ReservedAddress adds a single field which is a description of the reason the Address has been reserved.

DynamicAddress adds a PXE value which is used to PXE boot what ever device gets this lease and wants to PXE boot. This is optional.

Related to Addresses is the NetworkInterface. A NetworkInterface is a named connection between a Networked and a set of IpAddressed. A NetworkInterface has a flag is_provisioning which indicates which interface should be used for communication during provisioning. During provisioning only the primary IP on the provisioning interface is used. Not until the final Structure(i.e., Operating System) is installed and configured will the other interfaces and Ip Addresses be used. NetworkInterface has three flavors, RealNetworkInterface, AbstractNetworkInterface, and AggregatedNetworkInterface.

RealNetworkInterface is to identify physical ports, (or in case of things like Blades/VMs, Real as far as the OS/BIOS is concerned). This type requires a MAC address and is PXE bootable.

AbstractNetworkInterface is for interfaces that do not “physically” exist, like internal bridge interfaces, or loop back interfaces.

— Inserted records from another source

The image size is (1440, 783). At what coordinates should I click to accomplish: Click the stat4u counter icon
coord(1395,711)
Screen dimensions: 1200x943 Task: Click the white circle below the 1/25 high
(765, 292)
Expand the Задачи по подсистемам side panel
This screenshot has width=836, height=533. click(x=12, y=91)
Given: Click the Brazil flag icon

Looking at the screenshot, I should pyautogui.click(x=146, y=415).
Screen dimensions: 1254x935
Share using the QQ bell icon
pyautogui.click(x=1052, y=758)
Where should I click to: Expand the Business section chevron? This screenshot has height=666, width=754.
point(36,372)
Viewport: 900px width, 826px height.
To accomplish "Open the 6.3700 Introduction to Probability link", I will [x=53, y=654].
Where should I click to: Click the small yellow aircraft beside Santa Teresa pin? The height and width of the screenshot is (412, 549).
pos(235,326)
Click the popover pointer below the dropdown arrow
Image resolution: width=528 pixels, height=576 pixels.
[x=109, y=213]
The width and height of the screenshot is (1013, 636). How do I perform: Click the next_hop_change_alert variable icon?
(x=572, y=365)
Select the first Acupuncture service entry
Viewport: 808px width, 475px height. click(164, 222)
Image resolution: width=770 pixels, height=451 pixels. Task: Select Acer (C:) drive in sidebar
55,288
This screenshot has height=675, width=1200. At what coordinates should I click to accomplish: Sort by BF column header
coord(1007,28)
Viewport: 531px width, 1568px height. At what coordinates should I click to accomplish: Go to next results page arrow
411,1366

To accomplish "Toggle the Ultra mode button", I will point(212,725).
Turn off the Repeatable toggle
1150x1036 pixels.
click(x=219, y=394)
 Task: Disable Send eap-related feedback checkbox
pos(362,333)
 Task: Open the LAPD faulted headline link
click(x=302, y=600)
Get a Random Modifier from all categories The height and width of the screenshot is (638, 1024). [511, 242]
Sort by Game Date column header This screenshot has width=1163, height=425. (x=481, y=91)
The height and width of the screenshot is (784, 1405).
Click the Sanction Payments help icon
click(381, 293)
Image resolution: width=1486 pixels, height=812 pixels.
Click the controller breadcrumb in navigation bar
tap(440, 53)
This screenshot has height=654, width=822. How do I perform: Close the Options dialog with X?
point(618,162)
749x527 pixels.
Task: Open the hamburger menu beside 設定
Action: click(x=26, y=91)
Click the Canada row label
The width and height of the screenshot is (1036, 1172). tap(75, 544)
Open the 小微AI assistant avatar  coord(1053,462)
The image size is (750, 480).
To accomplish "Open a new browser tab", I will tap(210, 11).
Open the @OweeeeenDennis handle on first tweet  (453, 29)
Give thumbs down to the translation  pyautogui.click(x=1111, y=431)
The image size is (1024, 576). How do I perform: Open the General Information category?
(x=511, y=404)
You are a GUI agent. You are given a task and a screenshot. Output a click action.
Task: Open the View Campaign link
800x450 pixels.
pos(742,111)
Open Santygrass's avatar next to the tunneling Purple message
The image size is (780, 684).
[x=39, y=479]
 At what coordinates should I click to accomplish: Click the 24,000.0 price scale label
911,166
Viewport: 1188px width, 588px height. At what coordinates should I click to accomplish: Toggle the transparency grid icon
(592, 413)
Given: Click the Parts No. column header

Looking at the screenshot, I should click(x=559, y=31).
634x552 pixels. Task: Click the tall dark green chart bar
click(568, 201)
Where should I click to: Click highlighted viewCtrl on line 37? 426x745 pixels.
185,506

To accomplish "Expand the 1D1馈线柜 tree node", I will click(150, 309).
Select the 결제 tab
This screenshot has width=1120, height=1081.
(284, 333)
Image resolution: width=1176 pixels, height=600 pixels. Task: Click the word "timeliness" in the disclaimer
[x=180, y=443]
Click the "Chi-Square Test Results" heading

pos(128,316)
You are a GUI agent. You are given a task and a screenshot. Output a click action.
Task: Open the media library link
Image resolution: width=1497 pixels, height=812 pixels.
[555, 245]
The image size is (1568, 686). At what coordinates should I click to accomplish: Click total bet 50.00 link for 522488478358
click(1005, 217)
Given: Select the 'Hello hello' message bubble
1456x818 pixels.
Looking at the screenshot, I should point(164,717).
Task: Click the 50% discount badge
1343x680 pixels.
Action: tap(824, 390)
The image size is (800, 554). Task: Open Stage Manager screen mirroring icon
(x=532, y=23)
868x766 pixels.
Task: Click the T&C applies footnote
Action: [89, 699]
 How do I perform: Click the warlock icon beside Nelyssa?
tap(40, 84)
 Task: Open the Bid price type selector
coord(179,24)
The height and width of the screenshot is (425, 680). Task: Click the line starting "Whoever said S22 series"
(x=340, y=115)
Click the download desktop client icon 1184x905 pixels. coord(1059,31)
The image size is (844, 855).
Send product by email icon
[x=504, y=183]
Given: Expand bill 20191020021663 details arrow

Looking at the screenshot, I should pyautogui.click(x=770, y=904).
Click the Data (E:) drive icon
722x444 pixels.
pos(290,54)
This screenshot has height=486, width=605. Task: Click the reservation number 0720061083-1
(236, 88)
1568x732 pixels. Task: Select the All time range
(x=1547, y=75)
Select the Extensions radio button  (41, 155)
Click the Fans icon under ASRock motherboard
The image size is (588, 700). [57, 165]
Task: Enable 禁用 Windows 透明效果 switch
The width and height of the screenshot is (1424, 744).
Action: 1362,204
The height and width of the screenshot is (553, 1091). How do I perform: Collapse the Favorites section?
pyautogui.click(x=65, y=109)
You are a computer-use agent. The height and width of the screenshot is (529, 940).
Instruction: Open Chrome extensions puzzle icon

AggregatedNetworkInterface is for grouping multiple NetworkInterfaces together into a single AbstractNetworkInterface. This is for things such as Port Channels, Bonded Interfaces, LACP, etc. One interface is designated as the master interface. When the final Structure is not installed and configured, this is the interface that is used. There is also a list of the other interfaces that are grouped in as well as a Key/Value field to store configuration information (such as the bonding mode).

NOTE: All networking information is combined together and added to the Configuration Information of the Structure/Foundation as a whole.

NOTE2: Technically speaking other than dedicated NetworkInterfaces, such as the IPMI port on the IPMIFoundation, Foundations do not have Ip Addresses. Thus most Physical Foundations will borrow the Address information of the Structure that they are configured with to do tasks of the Foundation Jobs. Without a Structure, Foundation Jobs that require an Address can not be done. (This is something that will hopefully change in the future by borrowing from a dynamic pool, but for now a Structure is required.)